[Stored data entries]
--*--

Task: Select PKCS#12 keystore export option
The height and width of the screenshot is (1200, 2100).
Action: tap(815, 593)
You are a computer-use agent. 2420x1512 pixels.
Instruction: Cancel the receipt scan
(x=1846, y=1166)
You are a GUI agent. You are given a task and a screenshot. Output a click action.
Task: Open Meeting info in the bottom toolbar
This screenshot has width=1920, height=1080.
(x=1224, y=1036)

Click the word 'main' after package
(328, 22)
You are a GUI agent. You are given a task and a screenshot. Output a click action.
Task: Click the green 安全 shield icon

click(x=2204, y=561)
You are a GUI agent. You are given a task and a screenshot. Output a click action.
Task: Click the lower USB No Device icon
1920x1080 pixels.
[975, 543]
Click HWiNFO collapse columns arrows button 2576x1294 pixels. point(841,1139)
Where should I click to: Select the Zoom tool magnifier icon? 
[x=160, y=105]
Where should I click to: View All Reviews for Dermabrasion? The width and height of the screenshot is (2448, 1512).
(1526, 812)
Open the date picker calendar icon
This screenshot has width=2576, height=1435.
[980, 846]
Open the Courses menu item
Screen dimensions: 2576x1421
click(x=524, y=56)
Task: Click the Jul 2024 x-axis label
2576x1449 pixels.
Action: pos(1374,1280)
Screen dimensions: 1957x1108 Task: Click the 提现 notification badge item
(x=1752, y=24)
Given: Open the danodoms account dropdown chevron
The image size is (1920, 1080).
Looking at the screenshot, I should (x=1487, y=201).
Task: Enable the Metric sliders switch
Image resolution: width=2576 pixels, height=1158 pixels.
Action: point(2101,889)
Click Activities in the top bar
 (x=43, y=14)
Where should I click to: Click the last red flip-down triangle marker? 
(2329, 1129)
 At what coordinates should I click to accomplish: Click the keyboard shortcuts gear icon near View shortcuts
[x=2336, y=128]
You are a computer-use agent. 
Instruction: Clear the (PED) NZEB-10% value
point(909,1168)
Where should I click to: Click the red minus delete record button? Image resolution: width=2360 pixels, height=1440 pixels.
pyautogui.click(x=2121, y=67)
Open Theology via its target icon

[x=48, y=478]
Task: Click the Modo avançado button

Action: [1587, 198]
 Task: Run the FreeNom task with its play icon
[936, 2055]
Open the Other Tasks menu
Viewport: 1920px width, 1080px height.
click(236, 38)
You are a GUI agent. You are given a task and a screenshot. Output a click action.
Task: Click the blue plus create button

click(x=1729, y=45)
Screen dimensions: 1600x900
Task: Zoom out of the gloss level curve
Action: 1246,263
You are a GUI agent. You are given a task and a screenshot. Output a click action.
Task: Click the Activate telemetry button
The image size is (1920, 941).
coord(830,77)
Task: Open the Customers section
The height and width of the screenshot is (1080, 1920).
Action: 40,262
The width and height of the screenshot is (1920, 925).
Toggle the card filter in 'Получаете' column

--*--

* [Directions]
Copy each line of the data exactly, please.

* [Task output]
Task: Select PKCS#12 keystore export option
The height and width of the screenshot is (1200, 2100).
Action: tap(815, 593)
You are a computer-use agent. 2420x1512 pixels.
Instruction: Cancel the receipt scan
(x=1846, y=1166)
You are a GUI agent. You are given a task and a screenshot. Output a click action.
Task: Open Meeting info in the bottom toolbar
This screenshot has width=1920, height=1080.
(x=1224, y=1036)

Click the word 'main' after package
(328, 22)
You are a GUI agent. You are given a task and a screenshot. Output a click action.
Task: Click the green 安全 shield icon

click(x=2204, y=561)
You are a GUI agent. You are given a task and a screenshot. Output a click action.
Task: Click the lower USB No Device icon
1920x1080 pixels.
[975, 543]
Click HWiNFO collapse columns arrows button 2576x1294 pixels. point(841,1139)
Where should I click to: Select the Zoom tool magnifier icon? 
[x=160, y=105]
Where should I click to: View All Reviews for Dermabrasion? The width and height of the screenshot is (2448, 1512).
(1526, 812)
Open the date picker calendar icon
This screenshot has width=2576, height=1435.
[980, 846]
Open the Courses menu item
Screen dimensions: 2576x1421
click(x=524, y=56)
Task: Click the Jul 2024 x-axis label
2576x1449 pixels.
Action: pos(1374,1280)
Screen dimensions: 1957x1108 Task: Click the 提现 notification badge item
(x=1752, y=24)
Given: Open the danodoms account dropdown chevron
The image size is (1920, 1080).
Looking at the screenshot, I should (x=1487, y=201).
Task: Enable the Metric sliders switch
Image resolution: width=2576 pixels, height=1158 pixels.
Action: point(2101,889)
Click Activities in the top bar
 (x=43, y=14)
Where should I click to: Click the last red flip-down triangle marker? 
(2329, 1129)
 At what coordinates should I click to accomplish: Click the keyboard shortcuts gear icon near View shortcuts
[x=2336, y=128]
You are a computer-use agent. 
Instruction: Clear the (PED) NZEB-10% value
point(909,1168)
Where should I click to: Click the red minus delete record button? Image resolution: width=2360 pixels, height=1440 pixels.
pyautogui.click(x=2121, y=67)
Open Theology via its target icon

[x=48, y=478]
Task: Click the Modo avançado button

Action: [1587, 198]
 Task: Run the FreeNom task with its play icon
[936, 2055]
Open the Other Tasks menu
Viewport: 1920px width, 1080px height.
click(236, 38)
You are a GUI agent. You are given a task and a screenshot. Output a click action.
Task: Click the blue plus create button

click(x=1729, y=45)
Screen dimensions: 1600x900
Task: Zoom out of the gloss level curve
Action: 1246,263
You are a GUI agent. You are given a task and a screenshot. Output a click action.
Task: Click the Activate telemetry button
The image size is (1920, 941).
coord(830,77)
Task: Open the Customers section
The height and width of the screenshot is (1080, 1920).
Action: 40,262
The width and height of the screenshot is (1920, 925).
Toggle the card filter in 'Получаете' column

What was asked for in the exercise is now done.